### Task description:
Which lines should be repeated? Exactly the one containing "Mastering the Art" and every line after it through the end of the entries below.

(Data to use)

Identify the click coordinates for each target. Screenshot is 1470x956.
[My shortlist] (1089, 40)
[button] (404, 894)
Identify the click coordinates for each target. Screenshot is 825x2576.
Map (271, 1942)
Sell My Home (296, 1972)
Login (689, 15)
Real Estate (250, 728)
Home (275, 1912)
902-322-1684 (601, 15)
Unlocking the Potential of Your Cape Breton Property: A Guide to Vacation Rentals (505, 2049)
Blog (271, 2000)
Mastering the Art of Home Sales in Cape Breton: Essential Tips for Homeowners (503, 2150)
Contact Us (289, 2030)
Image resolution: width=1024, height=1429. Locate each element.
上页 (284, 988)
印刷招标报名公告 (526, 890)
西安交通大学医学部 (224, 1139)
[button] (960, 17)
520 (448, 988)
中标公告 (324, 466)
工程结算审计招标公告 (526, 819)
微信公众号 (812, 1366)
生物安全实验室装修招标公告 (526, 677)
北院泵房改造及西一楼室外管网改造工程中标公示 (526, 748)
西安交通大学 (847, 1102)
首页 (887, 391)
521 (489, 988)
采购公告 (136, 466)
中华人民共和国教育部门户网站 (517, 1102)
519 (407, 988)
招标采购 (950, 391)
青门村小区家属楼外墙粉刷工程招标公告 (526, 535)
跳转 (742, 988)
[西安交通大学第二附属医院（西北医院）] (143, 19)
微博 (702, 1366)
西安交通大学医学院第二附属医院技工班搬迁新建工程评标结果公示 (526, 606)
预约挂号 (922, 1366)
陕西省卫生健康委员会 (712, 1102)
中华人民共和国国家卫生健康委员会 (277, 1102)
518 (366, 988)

(End Data to use)

### Solution below:
Mastering the Art of Home Sales in Cape Breton: Essential Tips for Homeowners (503, 2150)
Contact Us (289, 2030)
Image resolution: width=1024, height=1429. Locate each element.
上页 (284, 988)
印刷招标报名公告 (526, 890)
西安交通大学医学部 (224, 1139)
[button] (960, 17)
520 (448, 988)
中标公告 (324, 466)
工程结算审计招标公告 (526, 819)
微信公众号 (812, 1366)
生物安全实验室装修招标公告 (526, 677)
北院泵房改造及西一楼室外管网改造工程中标公示 (526, 748)
西安交通大学 (847, 1102)
首页 (887, 391)
521 (489, 988)
采购公告 (136, 466)
中华人民共和国教育部门户网站 (517, 1102)
519 (407, 988)
招标采购 (950, 391)
青门村小区家属楼外墙粉刷工程招标公告 (526, 535)
跳转 (742, 988)
[西安交通大学第二附属医院（西北医院）] (143, 19)
微博 (702, 1366)
西安交通大学医学院第二附属医院技工班搬迁新建工程评标结果公示 (526, 606)
预约挂号 (922, 1366)
陕西省卫生健康委员会 (712, 1102)
中华人民共和国国家卫生健康委员会 (277, 1102)
518 (366, 988)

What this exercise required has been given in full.